SUPPLIED INFORMATION:
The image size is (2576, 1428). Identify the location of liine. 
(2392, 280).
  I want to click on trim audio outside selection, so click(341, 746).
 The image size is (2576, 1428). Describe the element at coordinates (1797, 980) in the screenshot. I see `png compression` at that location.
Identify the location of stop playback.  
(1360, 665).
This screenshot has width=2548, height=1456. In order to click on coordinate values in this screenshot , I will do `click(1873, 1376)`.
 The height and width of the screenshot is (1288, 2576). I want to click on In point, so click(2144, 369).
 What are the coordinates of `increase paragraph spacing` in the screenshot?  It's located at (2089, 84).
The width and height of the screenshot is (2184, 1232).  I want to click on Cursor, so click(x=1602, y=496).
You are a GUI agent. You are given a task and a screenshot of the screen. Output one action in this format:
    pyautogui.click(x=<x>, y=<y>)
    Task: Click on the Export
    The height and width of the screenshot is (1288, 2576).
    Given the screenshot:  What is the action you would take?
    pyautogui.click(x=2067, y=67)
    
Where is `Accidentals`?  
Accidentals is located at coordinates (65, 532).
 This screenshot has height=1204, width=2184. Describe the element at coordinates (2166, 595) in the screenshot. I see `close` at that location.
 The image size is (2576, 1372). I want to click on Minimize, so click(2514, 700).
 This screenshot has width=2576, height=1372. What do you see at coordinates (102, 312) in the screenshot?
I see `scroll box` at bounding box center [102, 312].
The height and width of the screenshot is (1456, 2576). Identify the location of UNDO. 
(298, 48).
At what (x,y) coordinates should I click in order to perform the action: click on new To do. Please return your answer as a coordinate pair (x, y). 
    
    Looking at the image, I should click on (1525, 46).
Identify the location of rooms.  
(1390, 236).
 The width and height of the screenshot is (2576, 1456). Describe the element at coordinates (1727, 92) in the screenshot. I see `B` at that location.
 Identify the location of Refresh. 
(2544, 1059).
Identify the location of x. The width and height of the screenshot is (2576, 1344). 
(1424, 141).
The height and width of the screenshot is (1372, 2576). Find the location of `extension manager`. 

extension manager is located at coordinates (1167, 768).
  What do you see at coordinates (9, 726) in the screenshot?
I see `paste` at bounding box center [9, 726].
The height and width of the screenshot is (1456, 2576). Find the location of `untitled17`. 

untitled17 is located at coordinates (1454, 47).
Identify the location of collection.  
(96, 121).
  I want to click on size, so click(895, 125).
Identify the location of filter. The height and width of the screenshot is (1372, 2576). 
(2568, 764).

WHAT IS REQUIRED: Rewrite these lines with "Identify the location of" changed to "Point out the location of" everywhere it appears, leaving everything else the same.

THE SOLUTION:
The image size is (2576, 1428). Point out the location of liine. 
(2392, 280).
  I want to click on trim audio outside selection, so click(341, 746).
 The image size is (2576, 1428). Describe the element at coordinates (1797, 980) in the screenshot. I see `png compression` at that location.
Point out the location of stop playback.  
(1360, 665).
This screenshot has width=2548, height=1456. In order to click on coordinate values in this screenshot , I will do `click(1873, 1376)`.
 The height and width of the screenshot is (1288, 2576). I want to click on In point, so click(2144, 369).
 What are the coordinates of `increase paragraph spacing` in the screenshot?  It's located at (2089, 84).
The width and height of the screenshot is (2184, 1232).  I want to click on Cursor, so click(x=1602, y=496).
You are a GUI agent. You are given a task and a screenshot of the screen. Output one action in this format:
    pyautogui.click(x=<x>, y=<y>)
    Task: Click on the Export
    The height and width of the screenshot is (1288, 2576).
    Given the screenshot:  What is the action you would take?
    pyautogui.click(x=2067, y=67)
    
Where is `Accidentals`?  
Accidentals is located at coordinates (65, 532).
 This screenshot has height=1204, width=2184. Describe the element at coordinates (2166, 595) in the screenshot. I see `close` at that location.
 The image size is (2576, 1372). I want to click on Minimize, so click(2514, 700).
 This screenshot has width=2576, height=1372. What do you see at coordinates (102, 312) in the screenshot?
I see `scroll box` at bounding box center [102, 312].
The height and width of the screenshot is (1456, 2576). Point out the location of UNDO. 
(298, 48).
At what (x,y) coordinates should I click in order to perform the action: click on new To do. Please return your answer as a coordinate pair (x, y). 
    
    Looking at the image, I should click on (1525, 46).
Point out the location of rooms.  
(1390, 236).
 The width and height of the screenshot is (2576, 1456). Describe the element at coordinates (1727, 92) in the screenshot. I see `B` at that location.
 Point out the location of Refresh. 
(2544, 1059).
Point out the location of x. The width and height of the screenshot is (2576, 1344). 
(1424, 141).
The height and width of the screenshot is (1372, 2576). Find the location of `extension manager`. 

extension manager is located at coordinates (1167, 768).
  What do you see at coordinates (9, 726) in the screenshot?
I see `paste` at bounding box center [9, 726].
The height and width of the screenshot is (1456, 2576). Find the location of `untitled17`. 

untitled17 is located at coordinates (1454, 47).
Point out the location of collection.  
(96, 121).
  I want to click on size, so click(895, 125).
Point out the location of filter. The height and width of the screenshot is (1372, 2576). 
(2568, 764).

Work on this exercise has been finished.